Time Series Cross Validation
I did this last time in a separate step just as a validation check, but apparently you can just build it into the Hyperparameter Tuning
Note the tscv object now being incorporated into the RandomizedSearchCV call:
print("Performing Time Series Cross-Validation for Random Forest...")
tscv = TimeSeriesSplit(n_splits=5) # You can adjust the number of splits
param_dist_rf = {
'n_estimators': [100, 200, 300, 400, 500, 600],
'max_depth': [None, 5, 10, 15, 20, 25, 30],
'min_samples_split': [2, 5, 10, 15, 20],
'min_samples_leaf': [1, 2, 4, 6, 8],
'max_features': ['sqrt', 'log2', 0.5, 0.7, 1.0], # Removed 'auto'
'bootstrap': [True, False]
}
rf_model = RandomForestRegressor(random_state=42)
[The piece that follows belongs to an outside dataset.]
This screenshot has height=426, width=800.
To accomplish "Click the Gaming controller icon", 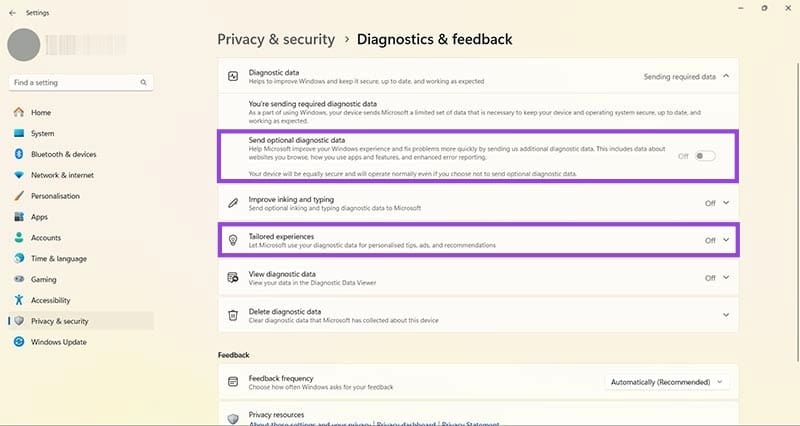I will point(19,279).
search_rf = RandomizedSearchCV(
estimator=rf_model,
param_distributions=param_dist_rf,
n_iter=50, # Adjust as needed
scoring='neg_mean_absolute_error',
cv=tscv,
verbose=2,
n_jobs=-1
)
search_rf.fit(X_train, y_train)
This provided the best results yet:
Random Forest Mean Absolute Error (MAE): 6,818
Random Forest Root Mean Squared Error (RMSE): 14,056
Random Forest Feature Importance:
u_rate: 0.42156569915756137
d_rate: 0.41094150337087687
t_diff: 0.12404854944557978
d_diff: 0.017410409186994484
duration: 0.011682057274900846
u_diff: 0.007608643644552923
year: 0.006277061690141597
day_of_year: 0.00023217906996870002
hour: 0.00011289598208008557
month: 5.3290942979228746e-05
day_of_week: 3.845530834859385e-05
quarter: 2.006413364359434e-05
is_weekend: 9.19079237169601e-06
I think I have a pretty well preforming model, an average error of ~7KB/sec when my typical daily average rate is something like 2,109KB/sec seems solid.